Bintang Tiga Pernah Jabat Kapolda di Jawa, Siapa Paling Berpeluang Jadi Kapolri?

Nasional

NOTULA – Calon Kapolri harus jenderal bintang tiga, tidak bermasalah, kapabel, mumpuni, dan profesional modern dan terpercaya (promoter). Demikian syarat utama yang dikemukakan Indonesia Police Watch (IPW).

Selanjutnya, calon itu pernah menjadi Kapolda di daerah Jawa atau di daerah rawan, agar insting dalam mengantisipasi Kamtibmas mumpuni, dan keamanan Indonesia tetap prima.

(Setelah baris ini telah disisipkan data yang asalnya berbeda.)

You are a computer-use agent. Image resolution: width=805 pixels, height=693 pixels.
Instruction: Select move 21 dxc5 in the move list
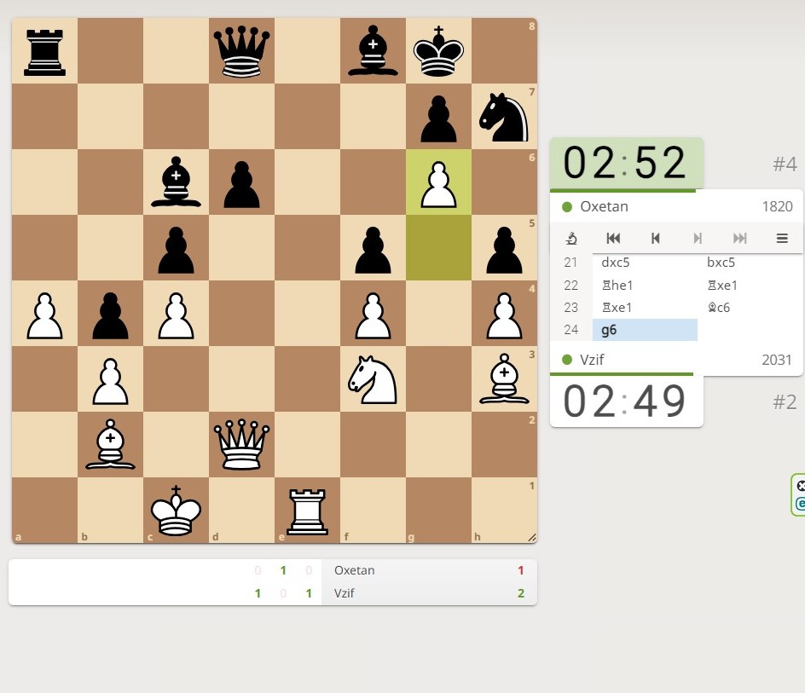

“Jadi, ada beberapa syarat utama yang harus diperhatikan Presiden Jokowi dalam memilih calon Kapolri pengganti Idham Azis. Pertama pernah menjadi Kapolda di Jawa,” tutur Ketua Presidium IPW Neta S Pane kepada wartawan, Sabtu (21/11/20).

Kedua, kata Neta, calon Kapolri harus paham manajemen dan organisasi Polri secara utuh. Sebab, persoalan besar Polri saat ini adalah penumpukan personel di jajaran tengah dan atas, mulai AKBP, Kombes hingga jenderal yang dan tidak jelas kerjanya.

“Penumpukan ini yang membuat anggaran Polri habis tersedot untuk fasilitas para Kombes dan jenderal itu,” tandas Neta, seperti dikutip dari RMOL.id.

Ketiga, harus memahami kebutuhan fasilitas, sarana, dan prasarana, sehingga proyek-proyek pengadaan tepat guna sasaran bagi kepentingan kepolisian dalam menjaga kamtibmas.

“Orang-orang baru yang tidak mengerti tentang kepolisian, jangan menangani proyek pengadaan,” tandas Neta.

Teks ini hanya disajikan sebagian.